The question I would ask is why she did not call you in the first place?


----------



## highpoint (Mar 3, 2009)

What is common practice to prevent re-rooting?
I've seen YouTube videos of a foam that is out down the drain and expands into the pipe an kills roots. Obviously still need to be cleared.


----------



## Richard Hilliard (Apr 10, 2010)

highpoint said:


> What is common practice to prevent re-rooting?
> I've seen YouTube videos of a foam that is out down the drain and expands into the pipe an kills roots. Obviously still need to be cleared.


 
any root not cut root x will not kill


----------



## ChrisConnor (Dec 31, 2009)

Richard Hilliard said:


> any root not cut root x will not kill



ROOTX told me that I can treat any line with roots, even if they have not been cut and the product will kill the roots,

The disclaimer was if you just rodded the line your must apply the product immediately or you need to wait 6 weeks if the rootx isn't applied right after the roots are cut because they will be covered in sap after a few hours and that's the only time they won't absorb the product.


----------



## ibeplumber (Sep 20, 2011)

ChrisConnor said:


> ROOTX told me that I can treat any line with roots, even if they have not been cut and the product will kill the roots,
> 
> The disclaimer was if you just rodded the line your must apply the product immediately or you need to wait 6 weeks if the rootx isn't applied right after the roots are cut because they will be covered in sap after a few hours and that's the only time they won't absorb the product.


This is also how I understood it. :thumbsup:


----------



## ibeplumber (Sep 20, 2011)

Richard Hilliard said:


> I realize that the lady is elderly and understand and get it.

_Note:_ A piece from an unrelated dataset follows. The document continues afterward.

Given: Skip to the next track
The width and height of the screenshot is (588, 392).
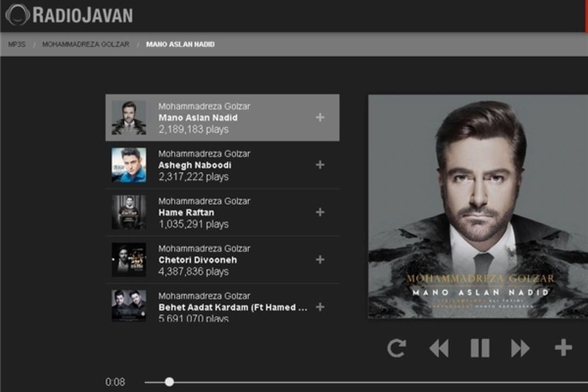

However how can you guarantee that the roots will not grow back again? How many times has she paid for drain cleaning in the past with the roots being the problem? How large are the holes, cracks, and breaks in her building sewer that is allowing the roots to grow? How many times will you (general you meaning every plumber that has been there in the past) collect to clear the line before a decision is made to remove the bad section or replace the building sewer? Lastly is it really in her best interest to mask the problem for later. Is it better to spend less then she should than spend more then she thought?
> 
> I am not sure what the complaint is whether it is the 3 grand to replace the sewer or that they did not spend all day and return the next day to complete the job of clearing all the roots from a bad section of the building sewer drain? A 2 hour drain cleaning will not remove all the roots.:thumbup: Or why not just go video inspect if? If it does need replacement $3200 doesn't sound to far off. Just saying.
> 
> I am not defending the other company. I am saying more information is necessary before a decision is made to ignore the roots or take care of the real issue which is root intrusion and how bad the building sewer is. Allow her to make the final decision on what to do and how much she will pay.


:thumbup: or why not just go video inspect it if you are suspect? If it does need to be dug $3200 doesn't sound to far off..


----------



## U666A (Dec 11, 2010)

ibeplumber said:


> :thumbup: or why not just go video inspect it if you are suspect? If it does need to be dug $3200 doesn't sound to far off..


Is it outside the realm of possibility that they pulled the "bait and switch", showing a video to the client of someone else's sewer?

I know Kung Fu!


----------



## Widdershins (Feb 5, 2011)

highpoint said:


> What is common practice to prevent re-rooting?
> I've seen YouTube videos of a foam that is out down the drain and expands into the pipe an kills roots. Obviously still need to be cleared.


 I've been using copper sulfate on my rental properties for years.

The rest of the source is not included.